The Confidence-Man Chapter 3 Summary

In Which a Variety of Characters Appear

  • At the front of the boat is an alms-begging black man without the use of his legs. He's got a makeshift tambourine, and he has a knack for cheering up the gruffest grumpus who might have had the misfortune of waking up on the wrong side of the bed. The narrator problematically compares him to various animals like a sheep and a Newfoundland.
  • The tambourine man comes across another man who drives cattle over great distances for a living. This man asks the tambourine man what is his name is and who owns him. Yikes. (As you can probably guess, this novel was first published in 1857. That's about four years before the start of the Civil War in the United States.)

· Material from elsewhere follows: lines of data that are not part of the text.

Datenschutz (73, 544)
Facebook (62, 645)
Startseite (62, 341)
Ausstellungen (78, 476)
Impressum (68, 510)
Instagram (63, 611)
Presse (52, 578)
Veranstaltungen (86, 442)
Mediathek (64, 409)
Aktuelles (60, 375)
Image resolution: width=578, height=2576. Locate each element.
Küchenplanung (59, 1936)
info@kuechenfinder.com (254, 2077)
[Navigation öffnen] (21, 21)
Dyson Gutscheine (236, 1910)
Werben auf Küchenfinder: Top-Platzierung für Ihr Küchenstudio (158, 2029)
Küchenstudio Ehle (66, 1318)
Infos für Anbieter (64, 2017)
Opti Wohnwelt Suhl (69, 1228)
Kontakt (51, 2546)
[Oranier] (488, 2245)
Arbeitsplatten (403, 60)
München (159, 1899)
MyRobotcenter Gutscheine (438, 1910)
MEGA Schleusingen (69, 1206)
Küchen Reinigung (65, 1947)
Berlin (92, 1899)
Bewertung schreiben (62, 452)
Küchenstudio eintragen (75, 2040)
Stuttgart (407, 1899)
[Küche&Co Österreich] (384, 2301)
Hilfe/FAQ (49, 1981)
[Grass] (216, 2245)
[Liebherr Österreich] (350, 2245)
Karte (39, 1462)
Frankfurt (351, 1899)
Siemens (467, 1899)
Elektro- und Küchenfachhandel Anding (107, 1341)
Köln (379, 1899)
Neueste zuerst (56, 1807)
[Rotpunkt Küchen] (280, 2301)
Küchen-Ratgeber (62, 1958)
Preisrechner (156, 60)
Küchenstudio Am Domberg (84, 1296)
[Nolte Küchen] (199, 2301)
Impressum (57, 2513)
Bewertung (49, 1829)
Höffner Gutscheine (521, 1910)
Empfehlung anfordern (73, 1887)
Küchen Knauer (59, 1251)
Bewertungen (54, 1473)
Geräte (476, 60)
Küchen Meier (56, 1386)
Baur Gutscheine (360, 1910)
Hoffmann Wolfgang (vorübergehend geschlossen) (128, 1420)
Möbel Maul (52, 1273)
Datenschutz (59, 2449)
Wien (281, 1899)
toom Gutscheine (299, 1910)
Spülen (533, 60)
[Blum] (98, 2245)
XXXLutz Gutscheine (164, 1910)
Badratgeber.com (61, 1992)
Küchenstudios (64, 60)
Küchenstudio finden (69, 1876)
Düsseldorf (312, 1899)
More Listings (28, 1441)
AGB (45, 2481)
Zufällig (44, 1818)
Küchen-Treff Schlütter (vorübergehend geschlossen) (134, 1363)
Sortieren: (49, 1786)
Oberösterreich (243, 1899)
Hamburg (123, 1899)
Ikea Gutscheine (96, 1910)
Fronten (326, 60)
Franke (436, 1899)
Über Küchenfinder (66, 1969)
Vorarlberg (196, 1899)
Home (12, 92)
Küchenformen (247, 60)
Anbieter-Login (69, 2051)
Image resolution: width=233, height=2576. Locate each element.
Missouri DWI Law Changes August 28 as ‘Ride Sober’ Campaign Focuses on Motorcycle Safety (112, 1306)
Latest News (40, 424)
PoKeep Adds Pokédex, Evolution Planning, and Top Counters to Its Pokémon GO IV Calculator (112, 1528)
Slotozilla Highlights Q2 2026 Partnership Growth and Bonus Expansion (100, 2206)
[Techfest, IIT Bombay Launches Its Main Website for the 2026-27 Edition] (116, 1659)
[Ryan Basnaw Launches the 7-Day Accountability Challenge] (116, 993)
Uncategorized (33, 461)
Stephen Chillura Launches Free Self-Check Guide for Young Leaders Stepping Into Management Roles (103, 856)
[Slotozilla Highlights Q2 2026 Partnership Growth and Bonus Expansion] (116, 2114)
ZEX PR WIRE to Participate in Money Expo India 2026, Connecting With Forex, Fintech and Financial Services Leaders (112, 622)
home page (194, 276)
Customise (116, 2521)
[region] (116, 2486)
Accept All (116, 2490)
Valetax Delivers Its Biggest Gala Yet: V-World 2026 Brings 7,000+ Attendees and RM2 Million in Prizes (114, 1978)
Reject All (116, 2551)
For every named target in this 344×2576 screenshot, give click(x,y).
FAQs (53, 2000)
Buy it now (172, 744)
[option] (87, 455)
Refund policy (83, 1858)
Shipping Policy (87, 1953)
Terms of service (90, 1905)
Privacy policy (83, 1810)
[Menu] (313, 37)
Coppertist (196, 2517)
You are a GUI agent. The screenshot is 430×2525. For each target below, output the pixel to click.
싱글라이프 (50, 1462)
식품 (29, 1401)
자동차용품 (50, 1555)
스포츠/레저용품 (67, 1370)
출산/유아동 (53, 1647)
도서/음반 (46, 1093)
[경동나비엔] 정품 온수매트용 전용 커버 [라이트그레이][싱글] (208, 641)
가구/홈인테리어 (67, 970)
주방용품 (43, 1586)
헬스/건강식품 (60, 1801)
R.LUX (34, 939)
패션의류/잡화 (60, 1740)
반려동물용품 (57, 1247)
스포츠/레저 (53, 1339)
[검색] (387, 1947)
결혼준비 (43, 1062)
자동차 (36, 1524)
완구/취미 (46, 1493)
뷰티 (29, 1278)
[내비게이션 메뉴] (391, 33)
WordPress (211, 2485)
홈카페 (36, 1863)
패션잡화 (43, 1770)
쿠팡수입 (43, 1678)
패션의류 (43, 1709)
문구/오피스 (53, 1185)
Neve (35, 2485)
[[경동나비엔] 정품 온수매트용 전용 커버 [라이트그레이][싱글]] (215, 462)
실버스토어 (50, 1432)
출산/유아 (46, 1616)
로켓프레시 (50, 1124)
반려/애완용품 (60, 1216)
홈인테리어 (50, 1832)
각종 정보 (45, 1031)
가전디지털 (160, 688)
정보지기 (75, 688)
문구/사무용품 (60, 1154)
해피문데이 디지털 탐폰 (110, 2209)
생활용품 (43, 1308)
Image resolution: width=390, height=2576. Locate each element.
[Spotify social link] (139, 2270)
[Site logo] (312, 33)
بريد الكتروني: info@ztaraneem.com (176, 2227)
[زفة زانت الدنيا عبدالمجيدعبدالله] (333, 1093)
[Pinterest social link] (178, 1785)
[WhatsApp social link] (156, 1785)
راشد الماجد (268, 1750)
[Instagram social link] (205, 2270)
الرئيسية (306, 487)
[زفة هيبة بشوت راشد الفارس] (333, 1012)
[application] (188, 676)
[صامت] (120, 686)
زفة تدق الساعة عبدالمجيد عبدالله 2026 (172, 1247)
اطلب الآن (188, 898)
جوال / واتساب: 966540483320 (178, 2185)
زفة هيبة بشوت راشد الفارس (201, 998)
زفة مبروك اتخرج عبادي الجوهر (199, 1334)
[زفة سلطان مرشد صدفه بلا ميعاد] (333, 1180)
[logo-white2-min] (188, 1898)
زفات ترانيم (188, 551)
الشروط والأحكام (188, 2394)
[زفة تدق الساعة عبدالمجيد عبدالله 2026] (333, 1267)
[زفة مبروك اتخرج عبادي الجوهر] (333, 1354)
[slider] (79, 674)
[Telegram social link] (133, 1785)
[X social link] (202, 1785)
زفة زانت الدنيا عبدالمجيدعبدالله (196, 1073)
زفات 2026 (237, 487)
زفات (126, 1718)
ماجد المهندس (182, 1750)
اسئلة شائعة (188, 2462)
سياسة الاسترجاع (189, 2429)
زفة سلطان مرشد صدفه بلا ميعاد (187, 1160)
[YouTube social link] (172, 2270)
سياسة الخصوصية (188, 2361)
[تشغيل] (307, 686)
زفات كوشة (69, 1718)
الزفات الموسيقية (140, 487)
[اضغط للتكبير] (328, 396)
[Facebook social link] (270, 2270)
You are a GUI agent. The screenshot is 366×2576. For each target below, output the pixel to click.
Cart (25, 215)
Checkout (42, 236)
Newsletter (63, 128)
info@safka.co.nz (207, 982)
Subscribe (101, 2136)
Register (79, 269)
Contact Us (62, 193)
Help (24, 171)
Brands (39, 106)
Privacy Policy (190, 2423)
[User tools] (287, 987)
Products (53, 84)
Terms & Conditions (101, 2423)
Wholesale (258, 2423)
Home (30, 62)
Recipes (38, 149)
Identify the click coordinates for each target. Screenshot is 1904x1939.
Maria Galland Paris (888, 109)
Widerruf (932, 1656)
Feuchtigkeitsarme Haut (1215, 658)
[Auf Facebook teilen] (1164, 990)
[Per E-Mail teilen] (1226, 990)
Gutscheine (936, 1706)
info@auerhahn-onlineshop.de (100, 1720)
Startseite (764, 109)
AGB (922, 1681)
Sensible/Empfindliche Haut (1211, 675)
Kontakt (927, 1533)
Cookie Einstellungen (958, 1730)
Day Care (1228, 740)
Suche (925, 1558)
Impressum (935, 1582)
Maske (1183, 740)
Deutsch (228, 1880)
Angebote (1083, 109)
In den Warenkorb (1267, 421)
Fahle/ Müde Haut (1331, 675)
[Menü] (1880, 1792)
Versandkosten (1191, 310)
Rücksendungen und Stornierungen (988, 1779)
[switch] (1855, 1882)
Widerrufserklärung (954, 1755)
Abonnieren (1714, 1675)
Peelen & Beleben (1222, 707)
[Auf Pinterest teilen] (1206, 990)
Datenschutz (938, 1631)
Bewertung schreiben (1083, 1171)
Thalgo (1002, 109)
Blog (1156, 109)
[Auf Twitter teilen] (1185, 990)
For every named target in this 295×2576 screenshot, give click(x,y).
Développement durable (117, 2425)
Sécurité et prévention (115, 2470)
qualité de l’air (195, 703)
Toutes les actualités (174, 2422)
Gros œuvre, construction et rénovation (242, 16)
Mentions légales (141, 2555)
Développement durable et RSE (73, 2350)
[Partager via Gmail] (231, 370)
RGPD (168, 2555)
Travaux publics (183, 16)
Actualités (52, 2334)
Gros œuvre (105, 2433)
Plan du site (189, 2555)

  • The tambourine man is called "Black Guinea," and he spends his nights warmed by the heat of the sun trapped in the stones of the streets of St. Louis. That's fairly poetic—we already like this guy.
  • Up until now, Guinea hasn't been given too many pennies, but a random sort of game has been struck up: the members of the crowd—in the name of what they think of as charity and fun—toss coins into his open mouth.
  • The narrator is careful to note that we have no clue what this man feels in his heart of hearts about this type of treatment, but, as far as his outward appearance is concerned, he's got the look of happiness about him.
  • Just when this "game" is really getting into high gear, a party-pooper comes along. Every party needs one, that's why we invited a former customs house officer (that's government dude who works in imports and exports) with a wooden leg to accuse Guinea of faking his injuries. He also accuses him of being a white man in blackface.
  • Nobody likes this new guy. The crowd thinks he's ruined their fun—plus, they were riding high on gratuitous pat-yourself-on-the-back feels from tossing their spare change.
  • This new guy starts to sway the others, though. He then goes over to the man on the ground and is about to try to reveal what he thinks is a trick (by tearing his clothes off maybe?), when the crowd stops him. Whoa. A crowd that doesn't want to turn into a rabid, murderous mob? Go fig.
  • Anyway, the crowd shoos him away because nobody likes stingy, mean jerkiness.
  • Then the crowd turns to Guinea. They don't trust him much now, either. They do the, um, logical thing and ask if he has any documentation proving that he is in fact unable to walk.
  • Ten cent bet what Guinea's answer is? Yep: it's a big ol' goose egg. Nada. No.
  • An Episcopal clergyman asks if there's anyone who can vouch for Guinea at the very least.
  • There is. Guinea launches into a litany of randos who can offer themselves as character witnesses. Weirdly, they're solely identified by their outfits or items they may be holding.
  • The clergyman runs off to find one or more of these potentially helpful folks, but Black Guinea isn't out of hot water yet. Accusations of a wild goose chase abound while the man with a wooden leg reiterates his suspicions.
  • Eventually, the man with the wooden leg gets into a verbal altercation with a Methodist minister. Tension mounts. Violence is threatened. The crowd eggs the Methodist minister on. Things are tricky, but it doesn't come to blows. Phew.
  • Instead, the man with a wooden leg leaves with a few parting shots about how these people are all fools.
  • The Methodist minister takes this opportunity to bring the pulpit to the proverbial soapbox, and he waxes on about the virtue of faith in one's fellow man. The crowd is spellbound.
  • Guinea ventures a quick check-in—You guys agree I'm legit then, yes? All Good?
  • Crowd: Nah, brah.
  • Guinea: Et tu, Methodist minister? Who promptly scorns him.
  • Then, out of the crowd, a dude singled out as the "country merchant" gives a tour de force: he straight up walks up and tells Guinea that he alone believes in him. People are not happy.
  • The country merchant gives Guinea a half dollar. In doing so, he drops his business card on the ground. Guinea gratefully accepts the coin, and the business card is covered by his stump.
  • The crowd is unhappier still. They say mean things; they demand Guinea go find his own witness.
  • Guinea's response is basically: Umm, hello? Can't just head out and find them on my own, remember? Thanks so much. Bye.
  • The crowd is then shooed away by a steward reminding everyone to get their tickets for the ship or get gone.